Il tecnico ha così affossato quel progetto che, sottolinea, è corposo e articolato ma nella sostanza è lacunoso anche nei documenti fondamentali. Così, ad esempio, non si spiega come si realizzerà il guado necessario per lavorare sull’alveo, e dunque non se ne conosce l’impatto ambientale, ma, addirittura, «il progetto proposto non riporta alcuna misura di portata relativa al torrente Maé».

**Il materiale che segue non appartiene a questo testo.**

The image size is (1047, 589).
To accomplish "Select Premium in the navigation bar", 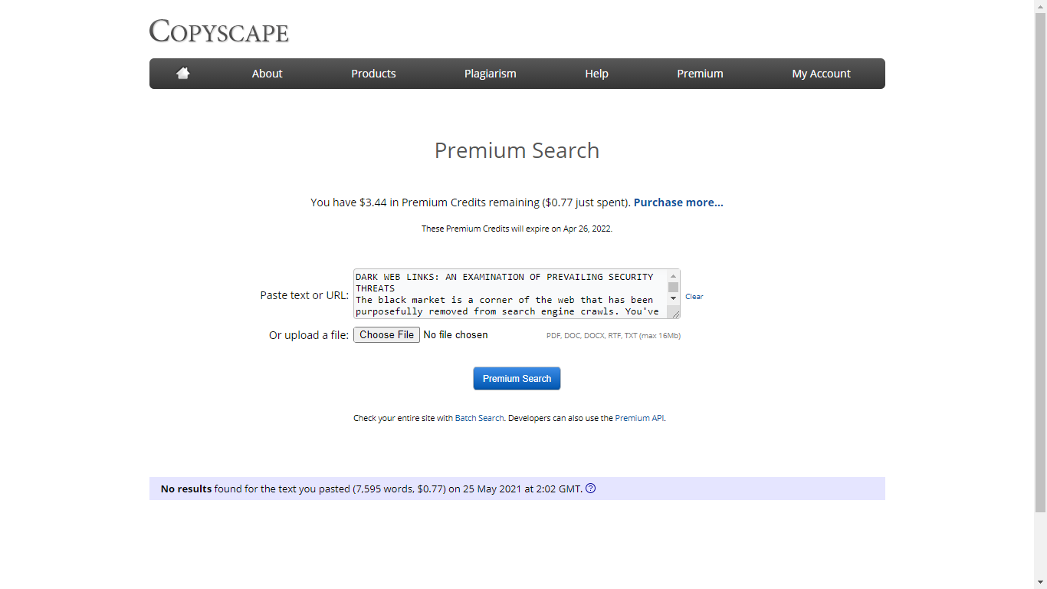I will click(700, 74).

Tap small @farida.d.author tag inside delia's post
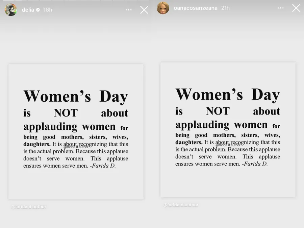pyautogui.click(x=76, y=147)
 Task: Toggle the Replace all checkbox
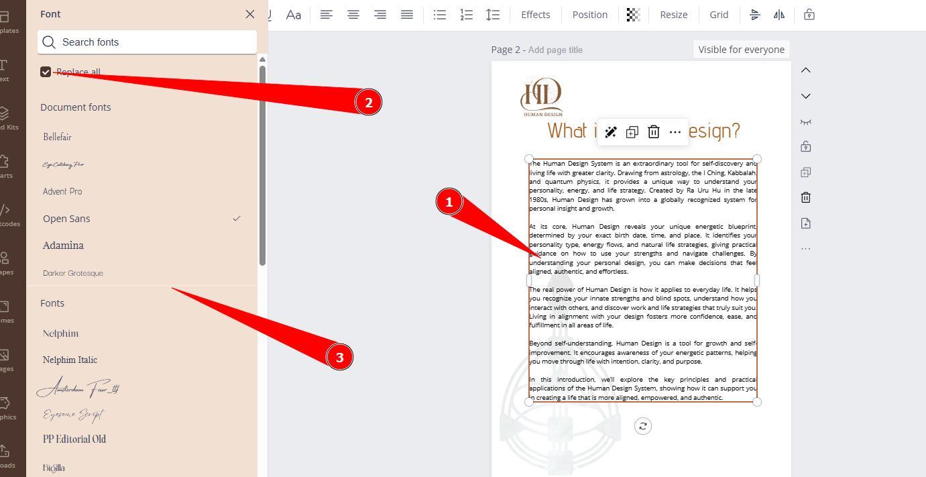[x=46, y=72]
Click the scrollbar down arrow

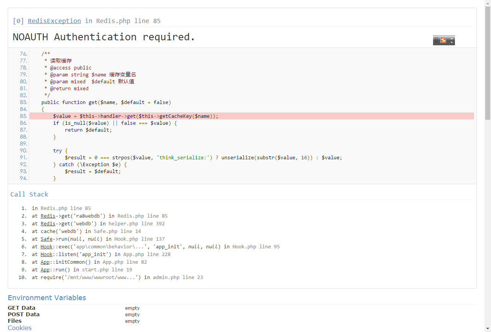click(488, 329)
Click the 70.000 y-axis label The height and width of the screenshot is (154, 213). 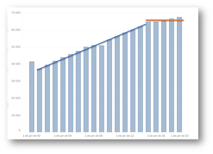click(15, 13)
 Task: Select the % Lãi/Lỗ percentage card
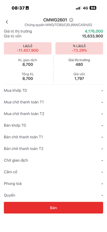click(x=79, y=48)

In parole povere, il progetto di centralina è basato su una quantità d’acqua solo stimata. Anche se misurare quanta acqua scorre realmente nel Maè non è una impresa così complicata, sottolinea il geologo: ci si arriva anche in macchina e comunque non mancano le briglie da sfruttare per misurare la portata. Una lacuna non da poco, secondo l’esperto del Comune. Una lacuna che rende inattendibili tutte le cifre del progetto sulle quantità d’acqua in gioco. Anche quelle, già di per sé preoccupanti, di una portata massima turbinabile di 1.250 litri al secondo «a fronte del rilascio del solo deflusso minimo vitale pari a 125 l/sec per 262 giorni anno».

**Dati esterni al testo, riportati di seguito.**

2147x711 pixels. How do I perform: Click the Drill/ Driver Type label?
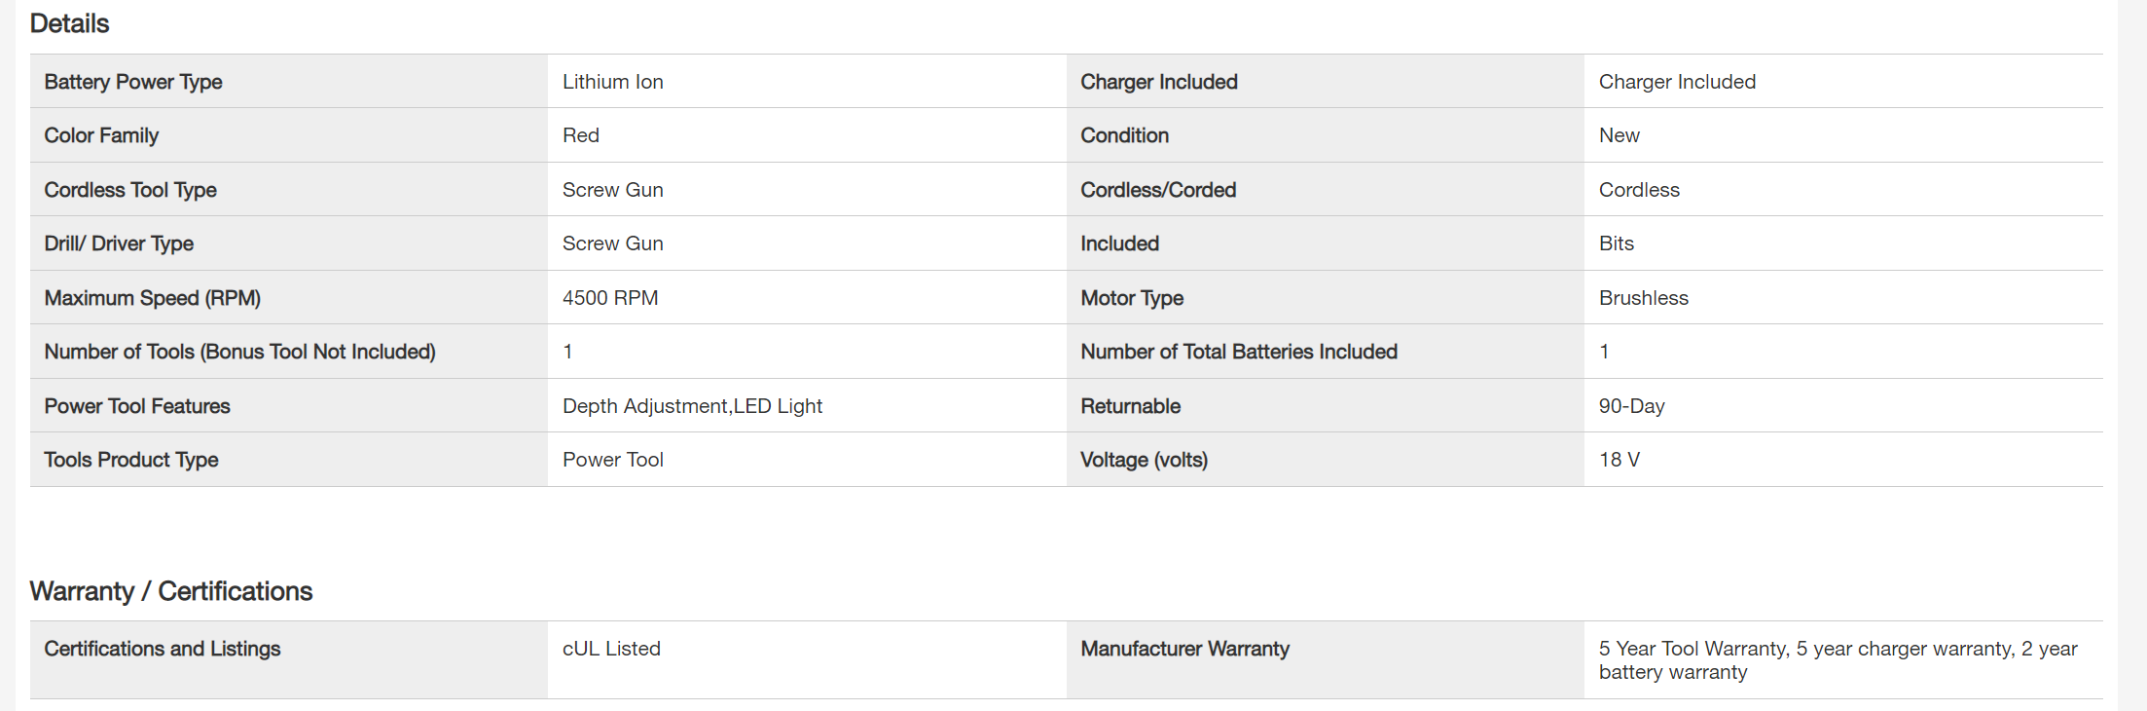(119, 243)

Ma nelle carte dei privati si tira dritto, fa notare il geologo, anche su altri aspetti, come l’impatto delle opere su una zona che il Piano di assetto idrogeologico definisce come «a pericolosità geologica elevata».

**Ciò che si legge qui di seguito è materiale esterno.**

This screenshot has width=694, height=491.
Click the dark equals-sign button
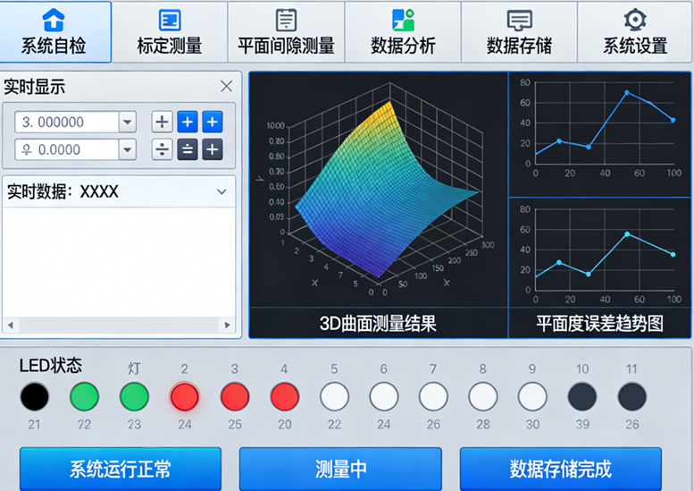(x=187, y=149)
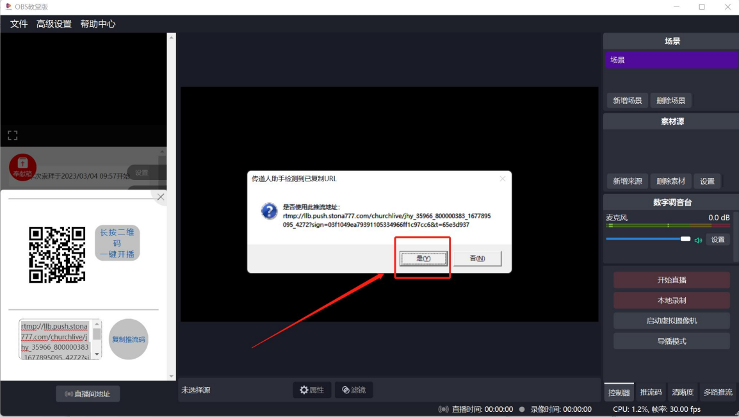The height and width of the screenshot is (417, 739).
Task: Click 是(Y) to use push URL
Action: [423, 258]
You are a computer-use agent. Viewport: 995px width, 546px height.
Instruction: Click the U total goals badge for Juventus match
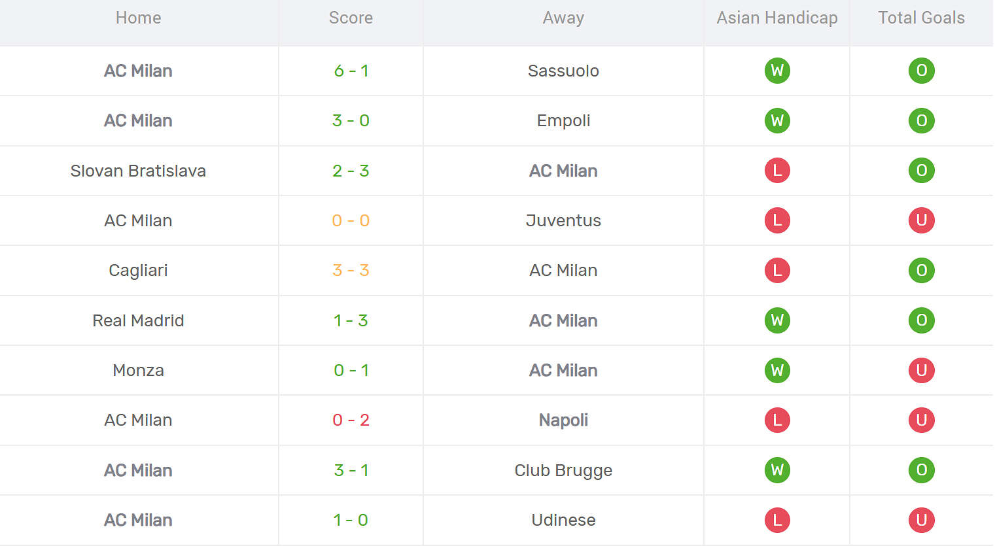[x=921, y=220]
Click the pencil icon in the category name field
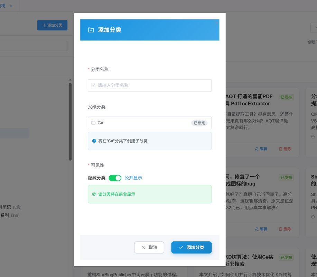This screenshot has width=317, height=277. (x=93, y=85)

Una bocciatura tecnica alla quale si affianca quella amministrativa sulla questione dei terreni di uso civico necessari all’impianto. È il sindaco De Pellegrin, così, a rivendicare il ruolo del Comune quale garante del diritto degli zoldani a godere dei loro beni di uso civico e del loro ambiente. «Per i terreni in questione il Comune non ha sottoscritto alcun contratto di alienazione o concessione a terzi, né ha avviato alcuna richiesta di autorizzazione regionale al mutamento di destinazione», scrive. Né ha intenzione di farlo in futuro.

«Segnalo come dato inquietante», commenta De Pellegrin, «che il mio Comune in questi ultimi 18 mesi ha speso una cifra che si aggira sui 20 mila euro per far fronte a tutte le spese necessarie per ricorsi e osservazioni. Naturalmente non sono buttati se l’amministrazione ritiene il proprio patrimonio ambientale un valore da difendere, e pertanto non ci fermeremo e tutto quanto sarà possibile fare, lo faremo. Speriamo che da parte del nuovo governo ci sia una totale rivisitazione sul tema degli incentivi, considerando che sono l’unica causa reale di questa situazione paradossale. Un Comune deve spendere risorse importanti, che ovviamente nessuno rimborserà, “solo” per difendere se stesso da aggressioni esterne. Tutto questo è inaccettabile».